Set exercise 1
Pull out every row below that contains the string "give". Case must match.

───── Document

# Central Illinois - 3 Western Plows - $7500



## gnarlydude (Nov 29, 2010)

3 Western utramount 2 Pro plows for $7500.
7.5, 8 and 8.5


----------



## Sawboy (Dec 18, 2005)

gnarlydude said:


> 3 Western utramount 2 Pro plows for $7500.
> 7.5, 8 and 8.5
> 
> View attachment 201820


Do they come with controllers (what kind?), receivers, and mounts / wiring (what vehicles?)


----------



## gnarlydude (Nov 29, 2010)

No mounts and I could throw in a controller.


----------



## plow4beer (Nov 16, 2016)

How much for just the 8.5?


----------



## gnarlydude (Nov 29, 2010)

I wasn’t really looking to sell just one, and it is the nicest of the group. It’s got a newer cutting edge, fresh fluid and filter change this year, and has practically no rust on the frame and none on the plow itself. $2950 seem reasonable?


----------



## plow4beer (Nov 16, 2016)

gnarlydude said:


> I wasn't really looking to sell just one, and it is the nicest of the group. It's got a newer cutting edge, fresh fluid and filter change this year, and has practically no rust on the frame and none on the plow itself. $2950 seem reasonable?


Under normal circumstances, I suppose so....just isnt worth it to me. Btw, all 3 units look to be in great shape. Good luck with selling them.


----------

──────────

Set exercise 2
In the plow sale thread above, what price does gnarlydude propose for the 8.5 plow by itself?

───── Stored rows

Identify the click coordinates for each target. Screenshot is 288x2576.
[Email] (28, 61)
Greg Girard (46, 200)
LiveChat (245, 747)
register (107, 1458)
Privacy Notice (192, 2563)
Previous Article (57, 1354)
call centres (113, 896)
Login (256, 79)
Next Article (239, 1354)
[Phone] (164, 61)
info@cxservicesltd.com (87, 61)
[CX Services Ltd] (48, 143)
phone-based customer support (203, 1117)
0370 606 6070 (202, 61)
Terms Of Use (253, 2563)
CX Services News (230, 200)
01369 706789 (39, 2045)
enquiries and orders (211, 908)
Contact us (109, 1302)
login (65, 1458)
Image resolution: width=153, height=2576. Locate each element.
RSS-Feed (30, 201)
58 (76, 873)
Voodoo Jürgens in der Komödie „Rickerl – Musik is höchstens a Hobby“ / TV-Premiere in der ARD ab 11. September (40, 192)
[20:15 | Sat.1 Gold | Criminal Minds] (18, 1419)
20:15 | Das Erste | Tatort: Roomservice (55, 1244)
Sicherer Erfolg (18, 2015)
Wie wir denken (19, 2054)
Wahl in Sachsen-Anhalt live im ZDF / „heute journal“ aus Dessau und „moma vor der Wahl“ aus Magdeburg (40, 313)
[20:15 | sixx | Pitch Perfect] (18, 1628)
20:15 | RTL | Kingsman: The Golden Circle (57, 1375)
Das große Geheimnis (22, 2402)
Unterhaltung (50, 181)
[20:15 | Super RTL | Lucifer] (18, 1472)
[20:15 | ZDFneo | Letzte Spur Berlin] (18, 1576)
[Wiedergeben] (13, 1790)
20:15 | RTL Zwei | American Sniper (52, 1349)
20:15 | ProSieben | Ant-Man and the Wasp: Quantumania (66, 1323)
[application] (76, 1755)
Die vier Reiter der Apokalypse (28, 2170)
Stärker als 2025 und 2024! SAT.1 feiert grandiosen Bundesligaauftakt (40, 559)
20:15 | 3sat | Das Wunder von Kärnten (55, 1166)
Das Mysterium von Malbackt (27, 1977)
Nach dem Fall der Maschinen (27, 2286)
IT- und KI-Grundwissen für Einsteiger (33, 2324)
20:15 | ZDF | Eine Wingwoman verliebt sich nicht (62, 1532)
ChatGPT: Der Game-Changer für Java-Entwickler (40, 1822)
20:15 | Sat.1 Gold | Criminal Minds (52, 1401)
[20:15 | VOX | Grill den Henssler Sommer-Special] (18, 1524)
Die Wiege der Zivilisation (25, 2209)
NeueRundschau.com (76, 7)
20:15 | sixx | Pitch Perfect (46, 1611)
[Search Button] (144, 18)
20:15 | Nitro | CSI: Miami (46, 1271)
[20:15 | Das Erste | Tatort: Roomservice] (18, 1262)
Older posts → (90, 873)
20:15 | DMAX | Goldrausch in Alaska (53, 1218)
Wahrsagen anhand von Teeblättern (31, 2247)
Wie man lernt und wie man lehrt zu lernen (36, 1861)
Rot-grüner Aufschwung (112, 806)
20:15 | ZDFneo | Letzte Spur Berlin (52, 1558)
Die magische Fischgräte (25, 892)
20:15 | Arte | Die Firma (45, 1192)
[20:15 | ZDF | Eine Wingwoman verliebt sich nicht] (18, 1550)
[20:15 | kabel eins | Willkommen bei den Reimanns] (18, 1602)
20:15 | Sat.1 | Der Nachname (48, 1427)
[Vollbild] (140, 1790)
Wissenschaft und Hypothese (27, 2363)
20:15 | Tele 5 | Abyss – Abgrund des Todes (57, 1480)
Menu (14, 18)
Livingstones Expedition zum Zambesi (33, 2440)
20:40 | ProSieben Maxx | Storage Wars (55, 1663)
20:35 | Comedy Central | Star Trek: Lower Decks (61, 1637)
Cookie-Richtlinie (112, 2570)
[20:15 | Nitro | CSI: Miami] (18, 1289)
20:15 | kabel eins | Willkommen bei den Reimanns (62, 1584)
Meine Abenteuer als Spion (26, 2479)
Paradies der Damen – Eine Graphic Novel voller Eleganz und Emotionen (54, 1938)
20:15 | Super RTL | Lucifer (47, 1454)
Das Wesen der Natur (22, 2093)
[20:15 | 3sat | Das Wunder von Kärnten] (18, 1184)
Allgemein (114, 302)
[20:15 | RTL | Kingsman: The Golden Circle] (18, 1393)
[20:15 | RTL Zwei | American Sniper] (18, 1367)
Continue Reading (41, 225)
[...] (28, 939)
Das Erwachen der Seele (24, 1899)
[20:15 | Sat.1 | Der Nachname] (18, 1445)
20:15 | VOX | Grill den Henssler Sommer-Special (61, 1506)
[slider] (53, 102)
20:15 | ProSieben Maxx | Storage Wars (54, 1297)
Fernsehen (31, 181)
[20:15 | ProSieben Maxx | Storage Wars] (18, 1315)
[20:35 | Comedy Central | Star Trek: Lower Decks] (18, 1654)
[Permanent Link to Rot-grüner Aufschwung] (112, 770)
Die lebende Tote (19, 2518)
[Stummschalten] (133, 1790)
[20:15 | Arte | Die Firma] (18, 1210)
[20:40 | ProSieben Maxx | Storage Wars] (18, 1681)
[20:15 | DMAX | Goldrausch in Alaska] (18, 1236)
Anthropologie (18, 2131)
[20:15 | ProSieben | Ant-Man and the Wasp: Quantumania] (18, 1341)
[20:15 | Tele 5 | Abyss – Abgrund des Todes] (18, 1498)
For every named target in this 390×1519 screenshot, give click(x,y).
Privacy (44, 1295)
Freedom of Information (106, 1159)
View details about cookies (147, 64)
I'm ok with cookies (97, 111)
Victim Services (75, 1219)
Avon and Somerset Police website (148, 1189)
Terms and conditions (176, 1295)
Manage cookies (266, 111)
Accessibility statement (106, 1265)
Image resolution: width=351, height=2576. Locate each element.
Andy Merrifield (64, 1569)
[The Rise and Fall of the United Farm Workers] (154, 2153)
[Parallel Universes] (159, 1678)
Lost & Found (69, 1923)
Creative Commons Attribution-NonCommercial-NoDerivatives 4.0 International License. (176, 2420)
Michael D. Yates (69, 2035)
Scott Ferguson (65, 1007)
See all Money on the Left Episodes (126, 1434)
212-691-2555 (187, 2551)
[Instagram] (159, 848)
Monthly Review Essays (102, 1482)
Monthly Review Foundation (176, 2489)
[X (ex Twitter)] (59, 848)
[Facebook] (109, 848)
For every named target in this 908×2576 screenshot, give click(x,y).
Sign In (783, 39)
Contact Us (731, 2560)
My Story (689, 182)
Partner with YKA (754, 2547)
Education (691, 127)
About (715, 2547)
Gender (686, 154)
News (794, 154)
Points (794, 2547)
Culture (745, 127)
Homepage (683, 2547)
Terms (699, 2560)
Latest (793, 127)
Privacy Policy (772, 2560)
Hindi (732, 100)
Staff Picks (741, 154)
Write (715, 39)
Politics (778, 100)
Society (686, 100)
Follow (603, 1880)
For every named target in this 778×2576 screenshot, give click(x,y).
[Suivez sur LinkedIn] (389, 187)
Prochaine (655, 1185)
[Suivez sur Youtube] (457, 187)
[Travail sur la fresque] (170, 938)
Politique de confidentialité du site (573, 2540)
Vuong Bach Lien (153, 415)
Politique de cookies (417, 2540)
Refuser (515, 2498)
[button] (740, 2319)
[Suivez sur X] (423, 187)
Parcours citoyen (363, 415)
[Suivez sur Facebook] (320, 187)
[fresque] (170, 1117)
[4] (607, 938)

──────────

Worked answer 1
For every named target in this 390×1519 screenshot, give click(x,y).
For every named target in this 908×2576 screenshot, give click(x,y).
For every named target in this 778×2576 screenshot, give click(x,y).

Worked answer 2
$2950.